> _SHORT TASK A_
Decide whether each statement below agrees with the band-list passage that follows. Answer yes or no for each, and quote the words of the passage that decide it. (i) Cookie died in 1997. (ii) Dash Rip Rock's 2007 LP is titled Hee Haw Hell. (iii) Fred LeBlanc was Dash Rip Rock's original guitarist.
> _SHORT TASK B_
In the band-list passage below, retype the part that opens with the words containing "2. Dash Rip" and closes with "his own thang.", with no changes.

* Begin PASSAGE GIVEN *

Still Active? Sadly, Cookie passed away in 1997 and his replacement "Lil Alfred" Babino in 2006, but Houston's own Nick Gaitan & the Umbrella Man keep the flame burning via a sparkling cover of "Mathilda."

2. Dash Rip Rock: Hold on, isn't Dash Rip Rock opening for Cowboy Mouth tonight? Yes, but we told you this was a personal list, and LSU alum Bill Davis and crew's corn-likker swamp-rock - say, Georgia Satellites meets Poor Dumb Bastards - has always been right up Rocks Off's alley.

It's hard to argue with a band that can write an album updating Dante's Inferno to the contemporary South (2007 LP Hee Haw Hell) and still pull out "Pussywhipped" and "Rich Little Bitch" for encores. (Yes, and the pot song.) Trivia: Cowboy Mouth's Fred LeBlanc was Dash's original drummer before leaving to start his own thang.

* End PASSAGE GIVEN *
* Begin STORED DATA *

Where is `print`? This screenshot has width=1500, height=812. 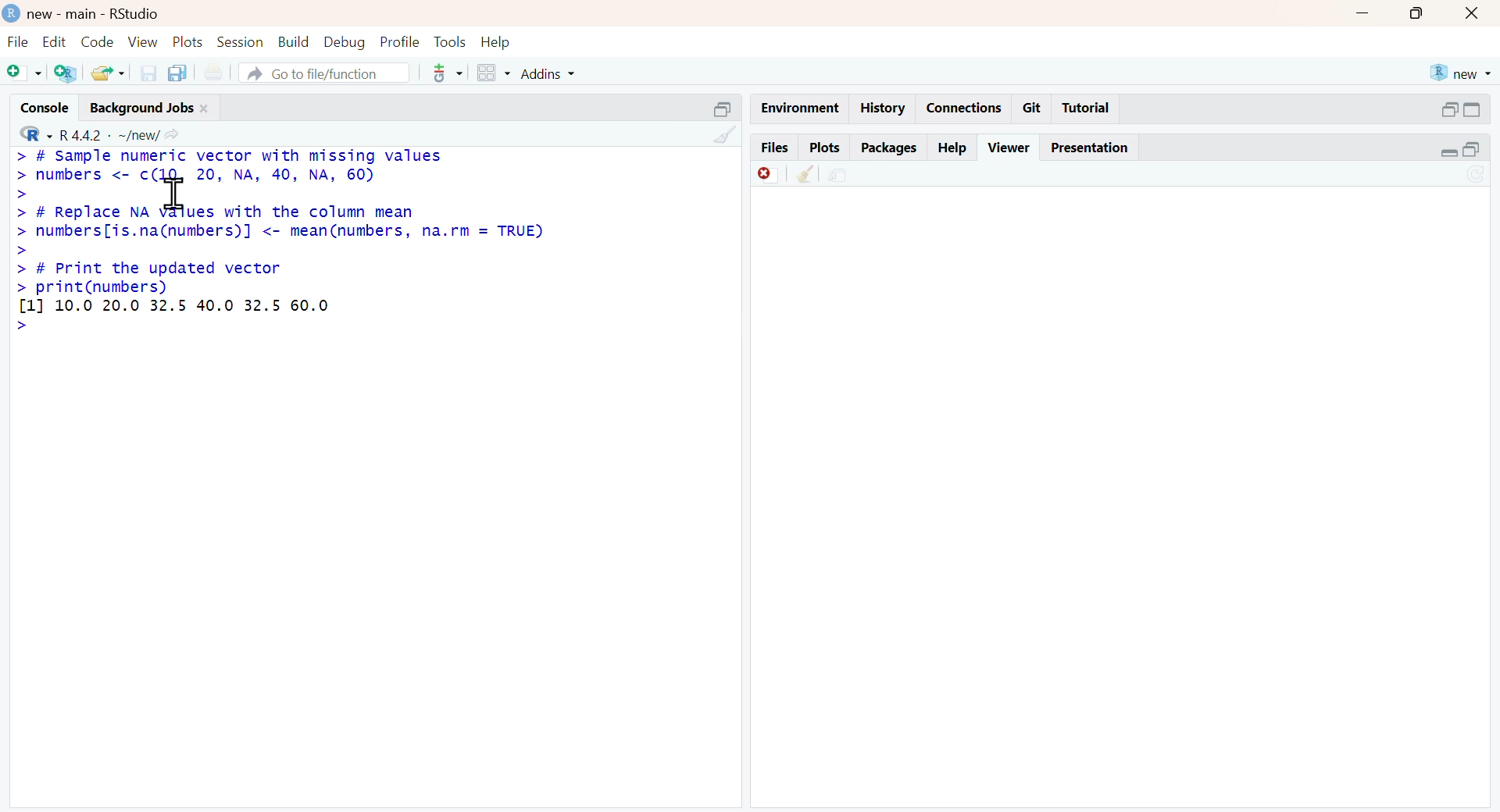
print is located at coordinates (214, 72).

* End STORED DATA *

> _TASK RESULT A_
(i) Yes: "Sadly, Cookie passed away in 1997"
(ii) Yes: "(2007 LP Hee Haw Hell)"
(iii) No: "Fred LeBlanc was Dash's original drummer"

> _TASK RESULT B_
2. Dash Rip Rock: Hold on, isn't Dash Rip Rock opening for Cowboy Mouth tonight? Yes, but we told you this was a personal list, and LSU alum Bill Davis and crew's corn-likker swamp-rock - say, Georgia Satellites meets Poor Dumb Bastards - has always been right up Rocks Off's alley.

It's hard to argue with a band that can write an album updating Dante's Inferno to the contemporary South (2007 LP Hee Haw Hell) and still pull out "Pussywhipped" and "Rich Little Bitch" for encores. (Yes, and the pot song.) Trivia: Cowboy Mouth's Fred LeBlanc was Dash's original drummer before leaving to start his own thang.